Organizers as young as 14 have worked with city leaders and police departments to put together peaceful protests in our community in recent weeks, decrying police brutality against black people and minority groups in part of a worldwide message: “Stop killing us.”

George Floyd’s death at the hands of Minneapolis officer Derek Chauvin on Memorial Day sparked the protests and fiery riots in cities across the nation. His unjust death was certainly not the first; hopefully, it will be the last.

As a community, it is reassuring to see those who are willing to support young people whose lives will be impacted by the change they’re demanding to see today and long after we’re gone. Working with mayors, councilmembers, chiefs and leaders of community groups, they’re making an impact. Policymakers and voters dictate the outcome, but as we’ve seen time and again, youth can provide awareness, activism and the firm belief that we as a society can do better.

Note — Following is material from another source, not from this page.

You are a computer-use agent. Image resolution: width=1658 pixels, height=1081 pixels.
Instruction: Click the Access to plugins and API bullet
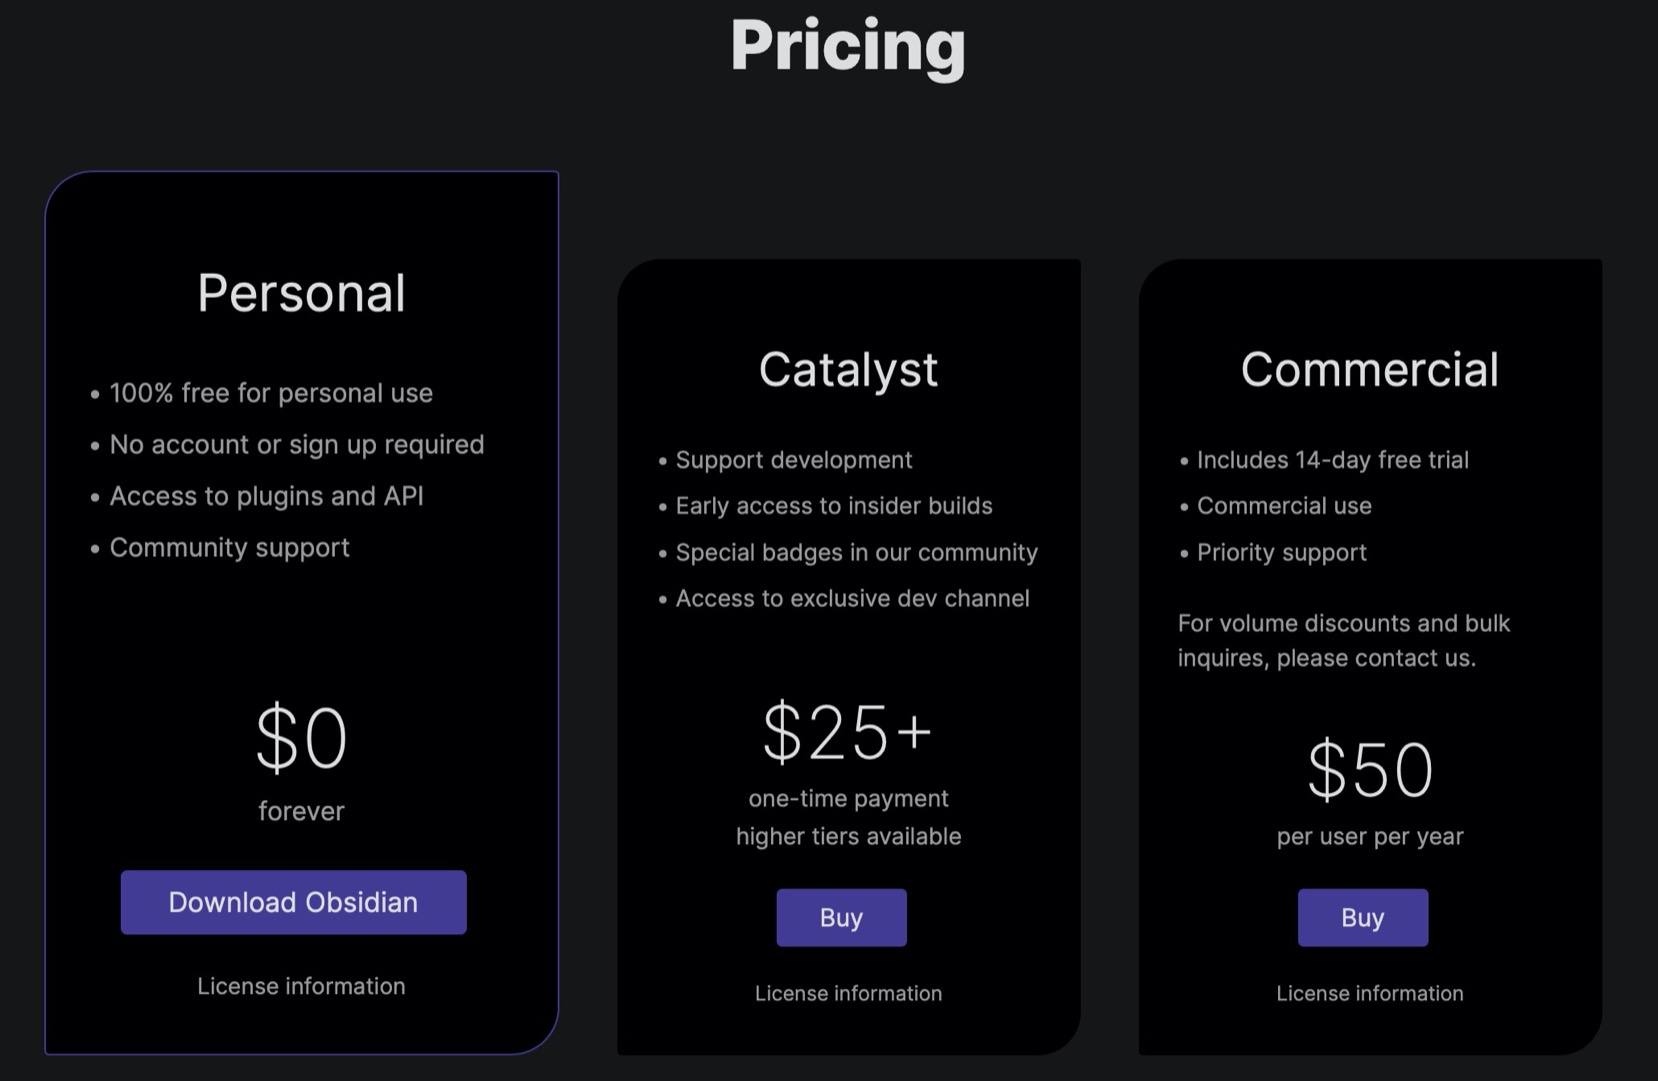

Dive into the photographs available online for movements that shaped our history, and you’ll find many youthful faces staring into the camera as they ask for help in creating a more sustainable future.

You’ll see them in photos from August 1963, when Martin Luther King delivered his famous “I have a Dream” speech to a sea of more than 200,000 demonstrators at the Lincoln Memorial in Washington DC. The event was credited with pressuring President John F. Kennedy to implement civil rights legislation.

The young were present to protest wars in which they didn’t believe and for which they would die. Again, in Washington DC in November 1969, somewhere between 500,000 and 600,000 people protested the Vietnam War.

In the wake of school shootings that directly impacted teens and children, young demonstrators demanded stronger gun control legislation in the March For Our Lives demonstration that saw between 1 and 2 million people in Parkland, Florida, March 2018.

Support the young activists who want to share a message of ending injustices in this country. They should be viewed as partners in this endeavor. And thank you to those who are not only listening to youth and one another, but also are using their positions of power to help implement change.